Fedora Freedom and linux-libre

David Woodhouse dwmw2 at infradead.org
Sat Jun 14 14:21:09 UTC 2008


On Sat, 2008-06-14 at 06:26 -0400, Alan Cox wrote:
> > Nobody's talking about power over other unrelated works.  We're
> 
> Yes you are. 

No, he's not.

Obviously, the GPL _cannot_ assume 'power over other unrelated works'.
That would not be within the scope of a copyright licence.

As a copyright licence, the GPL only restricts your permission to
distribute derivative or collective works based on the original GPL'd
Program.¹

Under some circumstances², the GPL denies you permission to distribute a
collective work, where one of the independent and separate works which
comprise that collective work is the GPL'd Program, and another of the
independent and separate works which comprise that collective work is,
well, independent and separate.

But in that case, the restriction works purely by denying you permission
to distribute the GPL'd Program in that form, not by any magical 'power
over other unrelated works'.

The GPL phrases it thus:
	Thus, it is not the intent of this section to claim rights or
	contest your rights to work written entirely by you; rather, the
	intent is to exercise the right to control the distribution of
	derivative or collective works based on the Program.

To go back to the analogy with short stories...

I deny you the right to publish my short story in your anthology because
I don't think it goes well with the other stories you chose to include.

You seem to think you can go ahead and include my story anyway, on the
basis that the other stories I object to are "unrelated works", and that
copyright law does not grant me "power over other unrelated works". 

But I don't need power over those unrelated works.
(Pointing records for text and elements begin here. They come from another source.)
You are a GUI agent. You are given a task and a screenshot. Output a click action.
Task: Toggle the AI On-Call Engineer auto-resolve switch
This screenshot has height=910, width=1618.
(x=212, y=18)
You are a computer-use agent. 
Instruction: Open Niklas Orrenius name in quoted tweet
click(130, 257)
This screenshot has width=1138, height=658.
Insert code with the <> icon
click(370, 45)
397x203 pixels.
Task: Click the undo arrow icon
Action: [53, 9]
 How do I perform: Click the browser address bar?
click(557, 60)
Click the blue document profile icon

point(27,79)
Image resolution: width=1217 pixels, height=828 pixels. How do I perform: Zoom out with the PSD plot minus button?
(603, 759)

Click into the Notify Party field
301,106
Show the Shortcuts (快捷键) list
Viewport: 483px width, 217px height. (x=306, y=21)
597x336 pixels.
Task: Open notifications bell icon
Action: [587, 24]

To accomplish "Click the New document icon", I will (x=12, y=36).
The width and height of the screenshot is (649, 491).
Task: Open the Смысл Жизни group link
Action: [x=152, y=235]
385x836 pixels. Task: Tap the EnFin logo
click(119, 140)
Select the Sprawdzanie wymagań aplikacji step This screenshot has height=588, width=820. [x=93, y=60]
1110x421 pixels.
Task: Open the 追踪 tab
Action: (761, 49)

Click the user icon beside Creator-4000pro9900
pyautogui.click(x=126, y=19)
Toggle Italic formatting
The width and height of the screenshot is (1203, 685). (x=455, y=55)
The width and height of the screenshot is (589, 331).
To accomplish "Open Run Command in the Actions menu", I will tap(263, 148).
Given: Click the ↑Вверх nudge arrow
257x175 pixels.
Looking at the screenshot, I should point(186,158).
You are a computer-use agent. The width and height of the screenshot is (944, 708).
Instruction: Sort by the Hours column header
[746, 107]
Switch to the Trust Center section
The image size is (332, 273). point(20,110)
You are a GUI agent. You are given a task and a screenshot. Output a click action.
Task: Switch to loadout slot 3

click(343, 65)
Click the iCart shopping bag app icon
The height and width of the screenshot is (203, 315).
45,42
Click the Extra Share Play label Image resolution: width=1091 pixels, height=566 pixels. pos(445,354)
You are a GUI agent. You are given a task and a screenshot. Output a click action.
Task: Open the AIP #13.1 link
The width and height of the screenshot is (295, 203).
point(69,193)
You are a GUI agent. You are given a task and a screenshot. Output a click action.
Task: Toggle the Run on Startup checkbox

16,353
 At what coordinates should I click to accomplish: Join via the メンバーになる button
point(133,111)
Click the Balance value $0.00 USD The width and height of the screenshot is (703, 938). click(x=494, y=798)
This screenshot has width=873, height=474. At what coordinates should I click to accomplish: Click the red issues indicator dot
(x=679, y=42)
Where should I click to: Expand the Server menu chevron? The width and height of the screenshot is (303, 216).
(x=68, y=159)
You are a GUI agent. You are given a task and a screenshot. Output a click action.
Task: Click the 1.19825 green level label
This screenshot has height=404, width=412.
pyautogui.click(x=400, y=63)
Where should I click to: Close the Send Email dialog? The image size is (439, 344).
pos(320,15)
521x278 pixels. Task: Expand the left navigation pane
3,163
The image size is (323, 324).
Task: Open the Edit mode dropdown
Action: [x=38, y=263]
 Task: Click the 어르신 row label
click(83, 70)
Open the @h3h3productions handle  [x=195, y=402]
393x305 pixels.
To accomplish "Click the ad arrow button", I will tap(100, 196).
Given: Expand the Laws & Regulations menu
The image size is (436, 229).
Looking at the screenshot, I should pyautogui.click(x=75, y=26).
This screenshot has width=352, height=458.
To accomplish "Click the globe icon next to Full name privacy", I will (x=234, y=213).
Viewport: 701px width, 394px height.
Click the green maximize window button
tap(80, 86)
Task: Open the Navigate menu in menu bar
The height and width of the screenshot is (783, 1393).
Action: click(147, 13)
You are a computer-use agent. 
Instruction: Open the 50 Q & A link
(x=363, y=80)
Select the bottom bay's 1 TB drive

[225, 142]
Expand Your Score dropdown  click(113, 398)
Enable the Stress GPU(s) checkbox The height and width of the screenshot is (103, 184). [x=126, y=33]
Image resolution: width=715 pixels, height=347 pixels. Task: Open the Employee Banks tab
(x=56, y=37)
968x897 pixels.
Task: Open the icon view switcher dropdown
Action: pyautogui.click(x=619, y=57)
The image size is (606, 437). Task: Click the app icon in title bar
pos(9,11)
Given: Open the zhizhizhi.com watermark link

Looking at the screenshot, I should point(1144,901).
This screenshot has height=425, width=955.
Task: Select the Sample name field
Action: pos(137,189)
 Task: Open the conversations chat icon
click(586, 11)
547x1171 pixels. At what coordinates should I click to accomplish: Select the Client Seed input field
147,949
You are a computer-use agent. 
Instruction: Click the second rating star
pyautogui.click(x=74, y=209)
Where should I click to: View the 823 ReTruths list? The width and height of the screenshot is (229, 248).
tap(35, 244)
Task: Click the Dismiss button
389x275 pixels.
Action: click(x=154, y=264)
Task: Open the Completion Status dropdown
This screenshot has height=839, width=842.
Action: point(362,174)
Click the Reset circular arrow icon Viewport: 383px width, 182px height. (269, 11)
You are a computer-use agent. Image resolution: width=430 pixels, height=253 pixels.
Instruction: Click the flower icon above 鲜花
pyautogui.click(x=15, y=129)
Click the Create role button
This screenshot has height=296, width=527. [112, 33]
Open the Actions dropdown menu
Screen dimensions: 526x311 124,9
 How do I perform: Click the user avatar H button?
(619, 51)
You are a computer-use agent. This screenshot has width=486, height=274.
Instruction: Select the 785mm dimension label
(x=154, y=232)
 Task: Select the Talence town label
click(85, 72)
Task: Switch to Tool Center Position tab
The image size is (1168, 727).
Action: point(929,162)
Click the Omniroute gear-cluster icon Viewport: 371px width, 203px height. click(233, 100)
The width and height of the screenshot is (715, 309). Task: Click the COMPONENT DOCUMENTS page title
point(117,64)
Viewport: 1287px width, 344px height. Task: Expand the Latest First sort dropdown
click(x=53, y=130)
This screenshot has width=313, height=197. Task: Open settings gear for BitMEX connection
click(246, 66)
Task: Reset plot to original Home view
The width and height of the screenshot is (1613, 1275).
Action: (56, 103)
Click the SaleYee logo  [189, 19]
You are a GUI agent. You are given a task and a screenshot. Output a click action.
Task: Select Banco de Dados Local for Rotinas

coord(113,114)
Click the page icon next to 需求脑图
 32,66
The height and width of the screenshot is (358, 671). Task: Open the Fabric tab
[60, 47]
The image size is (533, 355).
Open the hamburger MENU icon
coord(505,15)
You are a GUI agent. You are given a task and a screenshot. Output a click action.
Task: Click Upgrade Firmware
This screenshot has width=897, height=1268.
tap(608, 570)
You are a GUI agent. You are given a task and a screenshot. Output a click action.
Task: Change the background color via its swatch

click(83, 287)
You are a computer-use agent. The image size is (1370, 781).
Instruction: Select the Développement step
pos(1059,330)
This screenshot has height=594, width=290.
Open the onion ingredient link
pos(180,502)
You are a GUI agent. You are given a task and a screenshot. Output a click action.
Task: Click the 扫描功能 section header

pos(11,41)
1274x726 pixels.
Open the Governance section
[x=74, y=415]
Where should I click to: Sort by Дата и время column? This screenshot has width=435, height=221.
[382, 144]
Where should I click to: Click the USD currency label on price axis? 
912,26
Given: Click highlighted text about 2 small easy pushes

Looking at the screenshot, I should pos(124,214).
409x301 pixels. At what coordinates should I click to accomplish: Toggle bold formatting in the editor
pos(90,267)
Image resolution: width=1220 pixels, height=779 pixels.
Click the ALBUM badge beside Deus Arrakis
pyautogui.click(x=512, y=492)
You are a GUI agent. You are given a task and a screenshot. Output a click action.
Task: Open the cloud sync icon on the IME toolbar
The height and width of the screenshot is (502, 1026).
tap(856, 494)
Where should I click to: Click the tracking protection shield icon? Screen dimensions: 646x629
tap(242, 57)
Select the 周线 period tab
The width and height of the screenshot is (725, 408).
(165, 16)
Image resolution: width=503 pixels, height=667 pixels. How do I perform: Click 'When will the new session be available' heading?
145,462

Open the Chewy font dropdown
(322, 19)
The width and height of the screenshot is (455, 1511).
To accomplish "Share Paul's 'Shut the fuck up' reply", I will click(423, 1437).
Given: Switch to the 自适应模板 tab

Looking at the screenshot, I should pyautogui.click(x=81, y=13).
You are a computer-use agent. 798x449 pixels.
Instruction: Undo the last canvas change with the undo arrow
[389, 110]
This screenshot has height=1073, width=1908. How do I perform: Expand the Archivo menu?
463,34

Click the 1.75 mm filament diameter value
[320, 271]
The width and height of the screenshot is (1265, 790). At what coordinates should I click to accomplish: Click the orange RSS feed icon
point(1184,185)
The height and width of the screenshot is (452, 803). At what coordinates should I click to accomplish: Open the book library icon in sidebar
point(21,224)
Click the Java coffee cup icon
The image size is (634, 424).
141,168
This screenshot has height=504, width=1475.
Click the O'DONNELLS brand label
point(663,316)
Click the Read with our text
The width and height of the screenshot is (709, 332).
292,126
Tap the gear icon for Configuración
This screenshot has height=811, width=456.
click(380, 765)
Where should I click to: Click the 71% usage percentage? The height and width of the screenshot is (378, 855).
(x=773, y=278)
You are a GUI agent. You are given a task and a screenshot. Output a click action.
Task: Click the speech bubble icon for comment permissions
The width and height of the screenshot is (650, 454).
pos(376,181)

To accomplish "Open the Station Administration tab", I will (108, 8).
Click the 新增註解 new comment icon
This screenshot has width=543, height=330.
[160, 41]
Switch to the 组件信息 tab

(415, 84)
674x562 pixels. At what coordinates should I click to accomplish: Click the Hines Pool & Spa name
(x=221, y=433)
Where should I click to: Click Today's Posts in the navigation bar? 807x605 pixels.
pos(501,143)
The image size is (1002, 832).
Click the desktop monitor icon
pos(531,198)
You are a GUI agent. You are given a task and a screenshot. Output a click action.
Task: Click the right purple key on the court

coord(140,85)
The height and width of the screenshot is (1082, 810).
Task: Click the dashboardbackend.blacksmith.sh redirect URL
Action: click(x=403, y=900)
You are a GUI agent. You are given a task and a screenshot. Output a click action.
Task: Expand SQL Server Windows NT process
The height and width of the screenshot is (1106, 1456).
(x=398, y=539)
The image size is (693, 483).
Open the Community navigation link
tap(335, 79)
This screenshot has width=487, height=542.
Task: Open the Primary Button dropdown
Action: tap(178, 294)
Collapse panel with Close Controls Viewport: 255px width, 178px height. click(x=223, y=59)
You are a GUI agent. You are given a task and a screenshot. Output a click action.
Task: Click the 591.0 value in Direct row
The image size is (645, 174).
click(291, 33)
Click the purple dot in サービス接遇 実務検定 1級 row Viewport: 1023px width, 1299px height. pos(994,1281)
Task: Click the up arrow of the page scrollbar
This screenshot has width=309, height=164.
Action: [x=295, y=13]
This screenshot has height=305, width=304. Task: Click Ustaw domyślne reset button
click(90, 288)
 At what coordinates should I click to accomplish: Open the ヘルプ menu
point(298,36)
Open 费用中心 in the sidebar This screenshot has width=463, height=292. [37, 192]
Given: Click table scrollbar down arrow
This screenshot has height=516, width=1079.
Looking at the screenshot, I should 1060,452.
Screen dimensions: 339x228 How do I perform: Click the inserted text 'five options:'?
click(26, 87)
I only need the power
to deny you permission to include _my_ work.

And that power is _precisely_ what copyright law gives me.

-- 
dwmw2

¹ Strictly speaking, of course it is copyright law which _restricts_ your
  permissions, and the licence only grants some of those permissions back
  to you. With certain conditions.

² And yes, we disagree on precisely _which_ circumstances, but unless those
  three paragraphs of the GPL are just a long pointless no-op, there are
  certainly _some_ circumstances where it does.